**MATERIAL TO PROCESS:**
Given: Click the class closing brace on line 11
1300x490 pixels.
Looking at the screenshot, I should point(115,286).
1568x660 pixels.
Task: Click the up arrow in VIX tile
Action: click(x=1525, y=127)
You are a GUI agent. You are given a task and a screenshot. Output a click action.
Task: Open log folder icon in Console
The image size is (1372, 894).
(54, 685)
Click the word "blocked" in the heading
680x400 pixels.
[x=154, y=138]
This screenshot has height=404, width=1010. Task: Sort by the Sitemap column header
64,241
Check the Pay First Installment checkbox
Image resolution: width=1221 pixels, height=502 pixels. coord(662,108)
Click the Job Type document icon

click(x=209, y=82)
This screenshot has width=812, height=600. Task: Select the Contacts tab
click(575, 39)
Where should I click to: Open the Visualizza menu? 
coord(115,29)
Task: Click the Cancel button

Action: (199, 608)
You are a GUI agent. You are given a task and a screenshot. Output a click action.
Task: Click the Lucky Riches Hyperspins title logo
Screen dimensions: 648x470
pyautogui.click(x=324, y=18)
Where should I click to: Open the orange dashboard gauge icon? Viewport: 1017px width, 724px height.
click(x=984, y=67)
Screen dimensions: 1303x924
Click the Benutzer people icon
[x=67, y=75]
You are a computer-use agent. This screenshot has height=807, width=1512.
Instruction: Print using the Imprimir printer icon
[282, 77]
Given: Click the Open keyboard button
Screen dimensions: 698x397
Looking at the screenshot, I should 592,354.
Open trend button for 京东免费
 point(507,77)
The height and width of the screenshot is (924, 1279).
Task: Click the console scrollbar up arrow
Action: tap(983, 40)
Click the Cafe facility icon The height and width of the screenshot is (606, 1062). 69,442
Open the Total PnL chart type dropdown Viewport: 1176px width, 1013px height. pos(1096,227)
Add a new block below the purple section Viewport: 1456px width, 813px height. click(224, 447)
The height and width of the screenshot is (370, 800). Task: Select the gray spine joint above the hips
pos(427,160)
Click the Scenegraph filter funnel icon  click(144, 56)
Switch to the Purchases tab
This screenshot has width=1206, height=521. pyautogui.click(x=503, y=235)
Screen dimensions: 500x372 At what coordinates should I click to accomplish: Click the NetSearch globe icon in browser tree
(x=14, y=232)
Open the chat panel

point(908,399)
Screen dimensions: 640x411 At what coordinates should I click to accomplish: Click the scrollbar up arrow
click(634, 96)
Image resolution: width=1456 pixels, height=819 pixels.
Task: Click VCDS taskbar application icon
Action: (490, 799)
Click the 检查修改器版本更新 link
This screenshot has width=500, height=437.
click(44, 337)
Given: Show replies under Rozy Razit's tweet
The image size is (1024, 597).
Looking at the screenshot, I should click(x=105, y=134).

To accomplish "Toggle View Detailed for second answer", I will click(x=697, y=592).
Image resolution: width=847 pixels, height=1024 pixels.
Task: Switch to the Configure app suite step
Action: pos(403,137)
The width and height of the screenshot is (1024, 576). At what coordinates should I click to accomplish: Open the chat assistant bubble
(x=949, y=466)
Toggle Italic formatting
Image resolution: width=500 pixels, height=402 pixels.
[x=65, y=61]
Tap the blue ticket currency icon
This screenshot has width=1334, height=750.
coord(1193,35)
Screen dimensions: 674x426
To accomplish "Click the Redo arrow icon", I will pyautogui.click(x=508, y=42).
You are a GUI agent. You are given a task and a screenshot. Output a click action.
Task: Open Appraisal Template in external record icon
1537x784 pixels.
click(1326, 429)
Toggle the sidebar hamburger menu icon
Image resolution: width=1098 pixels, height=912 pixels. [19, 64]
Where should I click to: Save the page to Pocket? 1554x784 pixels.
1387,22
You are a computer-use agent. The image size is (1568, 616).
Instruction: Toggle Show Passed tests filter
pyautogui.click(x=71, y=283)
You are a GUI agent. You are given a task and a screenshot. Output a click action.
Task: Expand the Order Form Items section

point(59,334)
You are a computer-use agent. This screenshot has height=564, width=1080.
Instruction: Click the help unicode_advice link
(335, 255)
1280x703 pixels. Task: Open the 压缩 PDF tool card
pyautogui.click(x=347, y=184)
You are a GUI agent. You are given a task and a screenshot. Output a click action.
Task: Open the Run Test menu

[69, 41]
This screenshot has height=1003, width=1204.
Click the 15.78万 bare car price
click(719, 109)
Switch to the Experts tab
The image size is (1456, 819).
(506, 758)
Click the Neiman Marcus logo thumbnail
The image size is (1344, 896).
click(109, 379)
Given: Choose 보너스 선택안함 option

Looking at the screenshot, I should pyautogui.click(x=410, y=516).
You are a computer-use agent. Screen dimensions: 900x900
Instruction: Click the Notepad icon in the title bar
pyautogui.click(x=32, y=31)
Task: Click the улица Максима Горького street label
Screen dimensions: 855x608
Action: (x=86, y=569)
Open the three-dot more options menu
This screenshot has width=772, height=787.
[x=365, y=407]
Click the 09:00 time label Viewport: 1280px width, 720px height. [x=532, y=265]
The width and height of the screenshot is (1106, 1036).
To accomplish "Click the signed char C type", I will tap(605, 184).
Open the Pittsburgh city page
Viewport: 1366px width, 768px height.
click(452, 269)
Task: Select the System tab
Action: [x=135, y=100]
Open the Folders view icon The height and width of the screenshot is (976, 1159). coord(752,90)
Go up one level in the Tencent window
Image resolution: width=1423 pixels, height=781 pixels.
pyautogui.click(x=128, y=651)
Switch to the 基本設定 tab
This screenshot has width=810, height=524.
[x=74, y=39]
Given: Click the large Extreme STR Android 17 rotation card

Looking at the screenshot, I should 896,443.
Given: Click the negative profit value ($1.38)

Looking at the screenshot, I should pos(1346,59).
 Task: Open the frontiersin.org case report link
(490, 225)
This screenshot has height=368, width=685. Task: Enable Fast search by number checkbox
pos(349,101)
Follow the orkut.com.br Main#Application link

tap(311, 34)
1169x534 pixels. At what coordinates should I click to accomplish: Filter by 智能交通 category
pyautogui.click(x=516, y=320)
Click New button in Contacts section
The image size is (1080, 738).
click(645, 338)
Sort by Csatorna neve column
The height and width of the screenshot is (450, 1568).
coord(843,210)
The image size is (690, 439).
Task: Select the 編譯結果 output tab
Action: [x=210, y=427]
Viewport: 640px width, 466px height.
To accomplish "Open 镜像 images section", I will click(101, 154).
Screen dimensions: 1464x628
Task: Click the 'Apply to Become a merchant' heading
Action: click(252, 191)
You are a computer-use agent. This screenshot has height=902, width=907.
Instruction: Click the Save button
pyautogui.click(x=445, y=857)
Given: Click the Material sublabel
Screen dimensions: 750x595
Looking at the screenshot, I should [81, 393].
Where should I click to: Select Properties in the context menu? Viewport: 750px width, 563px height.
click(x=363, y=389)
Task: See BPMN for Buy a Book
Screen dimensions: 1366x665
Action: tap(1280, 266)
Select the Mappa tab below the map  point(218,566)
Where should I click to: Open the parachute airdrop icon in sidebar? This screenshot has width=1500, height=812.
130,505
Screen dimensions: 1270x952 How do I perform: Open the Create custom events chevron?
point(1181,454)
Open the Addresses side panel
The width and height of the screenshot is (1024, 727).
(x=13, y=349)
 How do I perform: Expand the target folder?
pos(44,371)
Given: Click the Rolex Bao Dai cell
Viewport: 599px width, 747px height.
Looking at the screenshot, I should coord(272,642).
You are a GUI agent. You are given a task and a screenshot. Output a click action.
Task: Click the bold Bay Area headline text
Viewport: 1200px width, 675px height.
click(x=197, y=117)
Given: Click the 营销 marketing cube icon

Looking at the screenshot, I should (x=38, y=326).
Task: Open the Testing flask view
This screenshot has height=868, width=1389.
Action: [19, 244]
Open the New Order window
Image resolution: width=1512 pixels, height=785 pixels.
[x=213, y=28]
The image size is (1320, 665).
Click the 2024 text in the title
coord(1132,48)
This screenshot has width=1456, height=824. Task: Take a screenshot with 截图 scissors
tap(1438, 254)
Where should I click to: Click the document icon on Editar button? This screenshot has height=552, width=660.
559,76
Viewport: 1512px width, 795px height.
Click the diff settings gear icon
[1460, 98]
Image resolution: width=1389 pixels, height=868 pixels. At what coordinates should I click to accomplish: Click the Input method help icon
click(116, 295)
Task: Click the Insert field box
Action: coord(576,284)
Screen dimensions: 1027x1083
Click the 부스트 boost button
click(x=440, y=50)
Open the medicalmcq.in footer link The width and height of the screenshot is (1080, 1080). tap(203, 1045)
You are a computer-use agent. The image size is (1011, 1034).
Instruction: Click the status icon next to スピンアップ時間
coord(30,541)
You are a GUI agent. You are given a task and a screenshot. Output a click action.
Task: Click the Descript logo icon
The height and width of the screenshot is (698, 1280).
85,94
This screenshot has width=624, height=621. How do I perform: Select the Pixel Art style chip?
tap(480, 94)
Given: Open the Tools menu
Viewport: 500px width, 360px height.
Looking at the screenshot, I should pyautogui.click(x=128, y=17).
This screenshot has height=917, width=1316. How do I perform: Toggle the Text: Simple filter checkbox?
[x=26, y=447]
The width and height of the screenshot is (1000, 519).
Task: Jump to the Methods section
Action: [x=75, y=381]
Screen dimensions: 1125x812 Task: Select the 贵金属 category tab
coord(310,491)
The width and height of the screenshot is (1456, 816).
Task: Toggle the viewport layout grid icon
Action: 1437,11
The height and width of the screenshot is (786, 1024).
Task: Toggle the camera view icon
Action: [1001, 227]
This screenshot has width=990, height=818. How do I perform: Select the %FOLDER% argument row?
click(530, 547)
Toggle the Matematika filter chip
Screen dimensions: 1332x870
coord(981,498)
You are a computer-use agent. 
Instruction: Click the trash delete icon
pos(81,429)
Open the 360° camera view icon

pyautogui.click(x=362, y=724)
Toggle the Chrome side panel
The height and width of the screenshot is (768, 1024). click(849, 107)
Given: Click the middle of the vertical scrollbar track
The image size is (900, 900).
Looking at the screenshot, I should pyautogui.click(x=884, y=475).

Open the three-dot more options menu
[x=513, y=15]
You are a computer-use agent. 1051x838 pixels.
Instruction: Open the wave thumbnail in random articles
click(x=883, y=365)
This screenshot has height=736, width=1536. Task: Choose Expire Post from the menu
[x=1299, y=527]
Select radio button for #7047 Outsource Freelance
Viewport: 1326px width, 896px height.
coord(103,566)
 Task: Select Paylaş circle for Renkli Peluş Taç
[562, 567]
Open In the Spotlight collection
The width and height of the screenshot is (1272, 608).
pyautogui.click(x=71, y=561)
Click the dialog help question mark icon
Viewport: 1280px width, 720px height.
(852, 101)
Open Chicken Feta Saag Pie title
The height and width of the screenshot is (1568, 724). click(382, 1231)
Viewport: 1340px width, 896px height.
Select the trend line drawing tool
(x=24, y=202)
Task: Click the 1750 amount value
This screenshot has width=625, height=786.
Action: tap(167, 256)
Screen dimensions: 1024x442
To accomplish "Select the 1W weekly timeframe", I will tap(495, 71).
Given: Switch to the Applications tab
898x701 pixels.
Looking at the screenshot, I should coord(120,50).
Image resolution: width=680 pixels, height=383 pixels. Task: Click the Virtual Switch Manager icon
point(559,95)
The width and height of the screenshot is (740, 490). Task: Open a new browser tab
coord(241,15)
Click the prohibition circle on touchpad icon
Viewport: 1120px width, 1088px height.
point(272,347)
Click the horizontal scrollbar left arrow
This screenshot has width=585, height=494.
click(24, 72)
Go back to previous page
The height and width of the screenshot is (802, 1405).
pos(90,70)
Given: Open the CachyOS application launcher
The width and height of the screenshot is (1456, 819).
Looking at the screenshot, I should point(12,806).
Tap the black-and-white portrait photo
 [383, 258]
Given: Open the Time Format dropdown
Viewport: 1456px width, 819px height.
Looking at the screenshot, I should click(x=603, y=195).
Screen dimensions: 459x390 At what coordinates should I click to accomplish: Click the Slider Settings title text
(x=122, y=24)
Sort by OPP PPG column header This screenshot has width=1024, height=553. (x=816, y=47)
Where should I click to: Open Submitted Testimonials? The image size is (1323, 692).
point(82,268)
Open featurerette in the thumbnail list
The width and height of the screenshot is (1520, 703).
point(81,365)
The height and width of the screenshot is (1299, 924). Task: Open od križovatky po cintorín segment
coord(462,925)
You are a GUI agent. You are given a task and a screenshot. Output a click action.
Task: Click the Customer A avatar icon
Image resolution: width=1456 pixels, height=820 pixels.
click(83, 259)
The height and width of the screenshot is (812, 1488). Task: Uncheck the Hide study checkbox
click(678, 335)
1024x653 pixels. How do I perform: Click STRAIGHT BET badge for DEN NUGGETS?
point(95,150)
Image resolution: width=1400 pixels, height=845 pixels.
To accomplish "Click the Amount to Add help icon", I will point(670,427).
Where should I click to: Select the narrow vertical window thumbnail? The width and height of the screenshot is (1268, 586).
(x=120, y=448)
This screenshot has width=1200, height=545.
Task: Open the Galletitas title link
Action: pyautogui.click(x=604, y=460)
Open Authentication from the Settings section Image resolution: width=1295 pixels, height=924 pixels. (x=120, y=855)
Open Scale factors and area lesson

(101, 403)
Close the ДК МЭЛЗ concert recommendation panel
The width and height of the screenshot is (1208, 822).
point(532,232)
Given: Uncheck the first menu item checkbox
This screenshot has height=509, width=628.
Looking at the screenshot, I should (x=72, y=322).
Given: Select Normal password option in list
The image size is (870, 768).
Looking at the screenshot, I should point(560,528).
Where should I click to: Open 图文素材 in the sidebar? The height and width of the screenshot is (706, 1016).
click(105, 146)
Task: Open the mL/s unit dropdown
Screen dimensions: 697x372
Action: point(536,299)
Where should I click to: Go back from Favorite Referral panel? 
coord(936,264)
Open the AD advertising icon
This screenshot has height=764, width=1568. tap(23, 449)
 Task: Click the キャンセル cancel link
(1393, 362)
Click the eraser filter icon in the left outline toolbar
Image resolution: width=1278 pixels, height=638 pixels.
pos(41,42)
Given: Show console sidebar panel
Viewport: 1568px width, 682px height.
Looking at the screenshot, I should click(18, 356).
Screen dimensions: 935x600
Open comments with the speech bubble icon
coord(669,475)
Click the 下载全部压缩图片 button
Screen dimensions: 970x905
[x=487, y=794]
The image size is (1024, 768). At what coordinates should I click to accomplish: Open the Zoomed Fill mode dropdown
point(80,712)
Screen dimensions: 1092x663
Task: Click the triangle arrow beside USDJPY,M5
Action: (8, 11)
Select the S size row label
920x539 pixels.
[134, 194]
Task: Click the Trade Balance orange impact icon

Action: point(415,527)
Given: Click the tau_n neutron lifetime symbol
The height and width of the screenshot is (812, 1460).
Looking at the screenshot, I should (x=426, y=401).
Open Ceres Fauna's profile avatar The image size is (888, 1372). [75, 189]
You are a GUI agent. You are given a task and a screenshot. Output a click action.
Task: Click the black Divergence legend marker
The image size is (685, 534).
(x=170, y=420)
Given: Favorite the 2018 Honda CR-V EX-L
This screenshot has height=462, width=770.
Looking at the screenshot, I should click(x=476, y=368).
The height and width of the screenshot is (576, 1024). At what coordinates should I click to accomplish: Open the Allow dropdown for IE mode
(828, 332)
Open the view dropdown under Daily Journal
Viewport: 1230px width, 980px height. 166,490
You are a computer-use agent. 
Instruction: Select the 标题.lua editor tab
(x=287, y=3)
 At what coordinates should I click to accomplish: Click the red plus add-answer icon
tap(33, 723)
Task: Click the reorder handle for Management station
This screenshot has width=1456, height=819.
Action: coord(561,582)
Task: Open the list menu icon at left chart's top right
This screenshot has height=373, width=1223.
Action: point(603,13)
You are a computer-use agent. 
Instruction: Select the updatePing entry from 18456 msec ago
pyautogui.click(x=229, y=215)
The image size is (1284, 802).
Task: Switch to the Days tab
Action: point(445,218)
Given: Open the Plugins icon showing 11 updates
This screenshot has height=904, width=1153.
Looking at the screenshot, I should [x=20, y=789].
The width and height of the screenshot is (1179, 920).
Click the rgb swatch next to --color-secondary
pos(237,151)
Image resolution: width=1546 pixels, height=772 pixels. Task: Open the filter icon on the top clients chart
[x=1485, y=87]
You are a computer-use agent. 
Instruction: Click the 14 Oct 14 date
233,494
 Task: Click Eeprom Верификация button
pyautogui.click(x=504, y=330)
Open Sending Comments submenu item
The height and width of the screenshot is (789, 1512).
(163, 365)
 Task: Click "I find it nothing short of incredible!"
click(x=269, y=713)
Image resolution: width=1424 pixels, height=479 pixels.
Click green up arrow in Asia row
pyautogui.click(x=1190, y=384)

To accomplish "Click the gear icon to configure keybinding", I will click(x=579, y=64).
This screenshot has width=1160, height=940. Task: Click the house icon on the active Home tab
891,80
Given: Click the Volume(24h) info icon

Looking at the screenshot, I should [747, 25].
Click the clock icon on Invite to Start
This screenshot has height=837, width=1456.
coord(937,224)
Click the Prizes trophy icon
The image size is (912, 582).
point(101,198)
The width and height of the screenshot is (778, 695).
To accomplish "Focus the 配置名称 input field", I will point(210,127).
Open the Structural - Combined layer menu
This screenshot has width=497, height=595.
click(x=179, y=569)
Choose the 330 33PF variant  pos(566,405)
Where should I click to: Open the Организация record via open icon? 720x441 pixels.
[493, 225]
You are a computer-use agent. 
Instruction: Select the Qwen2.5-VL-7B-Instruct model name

**GOAL:**
Gather each line of the records that contains the word "window" and copy it out. Case counts, so match uppercase and lowercase letters precisely.

**REPLY TO THE EXERCISE:**
Go up one level in the Tencent window
Open the New Order window
Where should I click to: Select the narrow vertical window thumbnail? The width and height of the screenshot is (1268, 586).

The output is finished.